Commercial stations victims of diminishing audience relevance: Barry Melville

The Community Broadcasting Association of Australia has responded swiftly and forcefully to the commercial radio sector’s urging of the government to stop issuing general purpose community radio licences (see our earlier story about the community radio enquiry).

The CBAA’s General Manager Barry Melville has told radioinfo: “CRA is blatantly promoting industry protectionism whilst misconstruing the purpose of community broadcasting, which is in essence broadcasting ‘for the community, by the community’.”

Melville says, despite commercial industry claims to the contrary, community broadcasting is highly distinguishable from commercial radio and succeeds in attracting audiences largely because it provides an alternative formula: “CRA has opened a Pandora’s box by seeking to limit the capacity of community radio stations to attract audiences.”

Citing the McNair Ingenuity research undertaken in 2004, Melville told radioinfo: “45% of people over 15 listen to community radio in an average month because it is diverse and locally relevant but still capable of broad appeal.”

The Broadcasting Services Act says community broadcasting services are provided for community purposes, are not operated for profit and are made available free to the general public. Not-for-profit groups identify the community purpose they wish to serve, either special purpose (ethnic, Indigenous, youth etc) or geographic community of interest and apply to the regulator (ACMA) for a licence on the basis identified.

“To advocate that community licences should from now on only be issued to special interest groups and not for local geographic communities is missing the point of community broadcasting entirely,” says Melville.

“Our stations are not narrowcasters, and with only 6% of an average station’s revenue coming from government grants the largest source of support is from the sponsorship revenue provided by local businesses who support stations in getting their messages across to local audiences.”

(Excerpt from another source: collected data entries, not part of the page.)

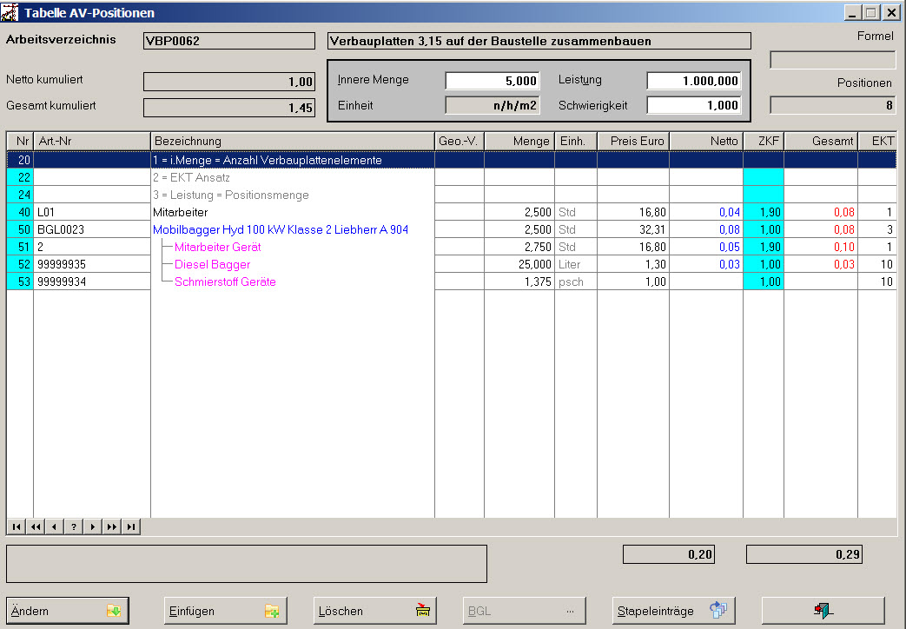The width and height of the screenshot is (906, 629).
Task: Jump to last record navigation arrow
Action: coord(131,526)
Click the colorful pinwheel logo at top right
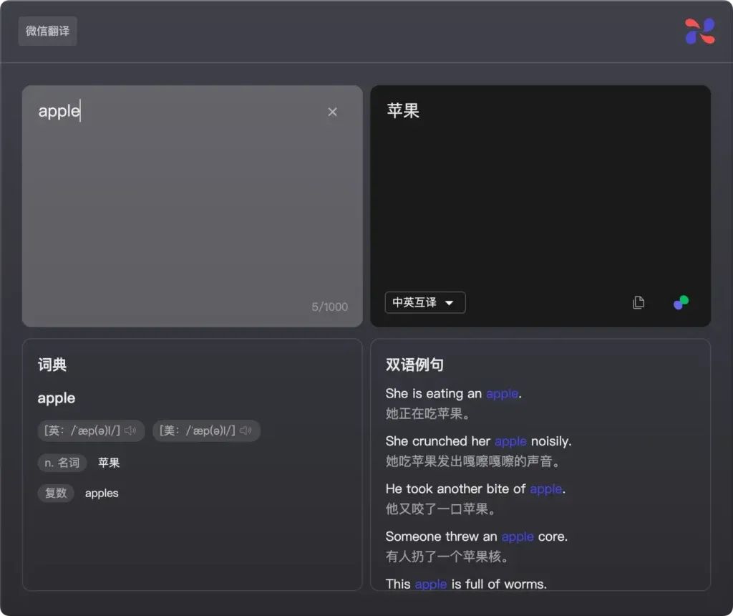The image size is (733, 616). (699, 32)
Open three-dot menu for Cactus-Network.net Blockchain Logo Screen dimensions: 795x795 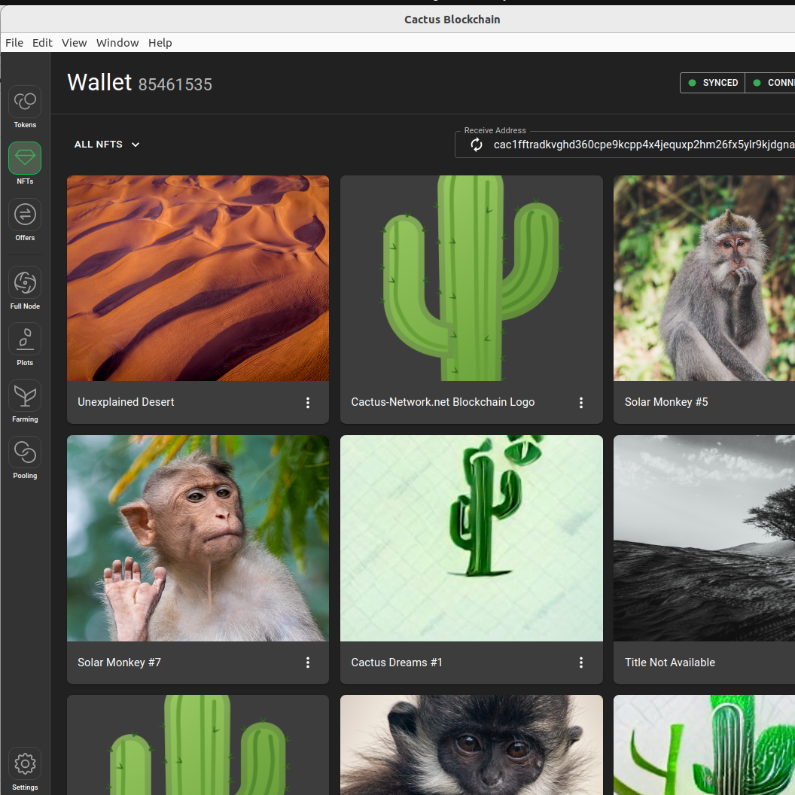(581, 403)
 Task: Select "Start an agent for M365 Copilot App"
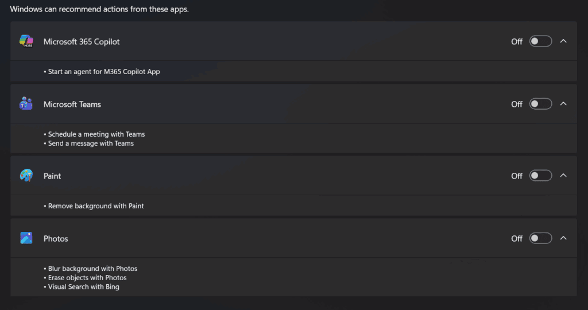[x=104, y=72]
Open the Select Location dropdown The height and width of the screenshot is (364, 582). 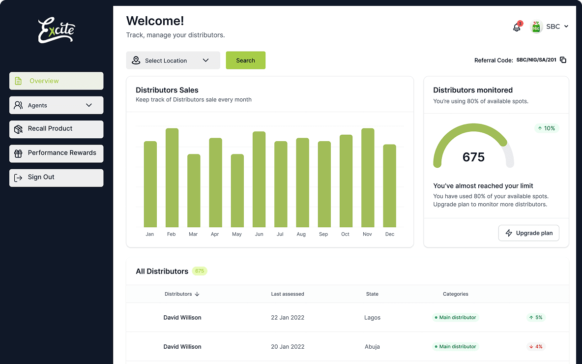tap(173, 60)
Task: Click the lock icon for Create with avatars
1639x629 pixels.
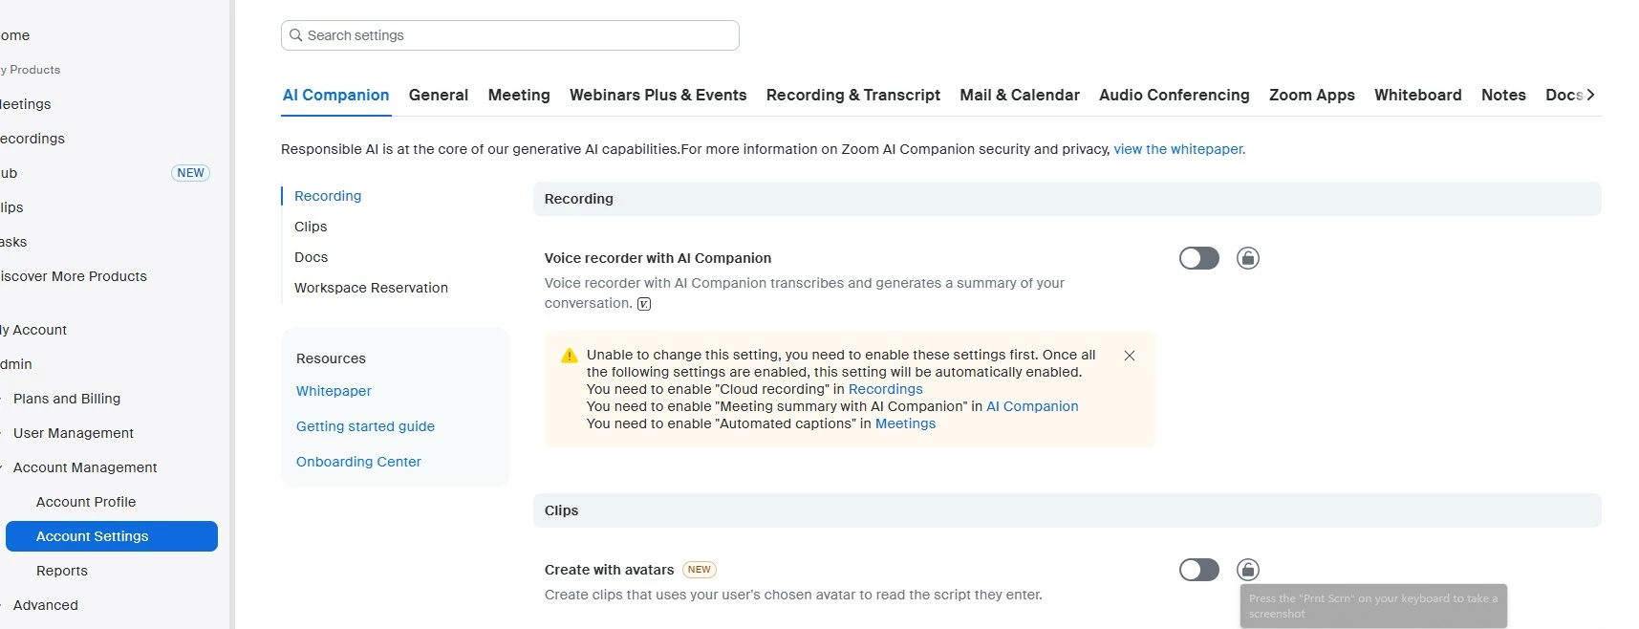Action: tap(1247, 570)
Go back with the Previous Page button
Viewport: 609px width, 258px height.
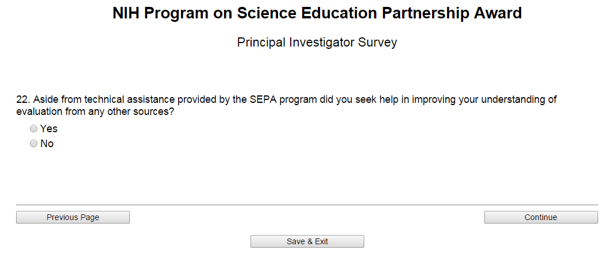[73, 217]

Community radio is the sole source of local content in many rural and regional communities according to results from the most recent national survey of the community radio sector quoted by Melville (CBOnline 2003-04 Data Collection). That survey shows that 38% of stations in rural areas were either the only radio service in their local area or the only source of local content. In addition, the 16 % of stations that operate with limited area sub-metropolitan licences are often the only radio services providing local news and information to the suburbs they broadcast to.

Melville thinks there is a wider agenda behind the CRA submission and has told radioinfo: “If we are looking for the underlying reason why the commercial radio sector is calling for such outrageous and unfair constraint upon the community radio sector, it is because they feel threatened by their own diminishing relevance. The not-for-profit sector is providing what listeners increasingly want, local relevant information and entertainment – not networked services with content syndicated out of the capital cities.”

Many community stations with a broad geographically-defined community of interest (generalist licences) provide diverse program grids jumping from a jazz show one hour, to electronic music the next, to current affairs the next followed by ethnic programming, etc. While this makes it hard for them to rate in the mainstream traditional ratings methodology, it does provide a way of satisfying many diverse groups which want to broadcast, but could not afford to keep their own station running 24 hours every day.

Needless to say, the CBAA has indicated that it will stridently refute CRA’s submission to the current House of Representatives Community Broadcasting Inquiry.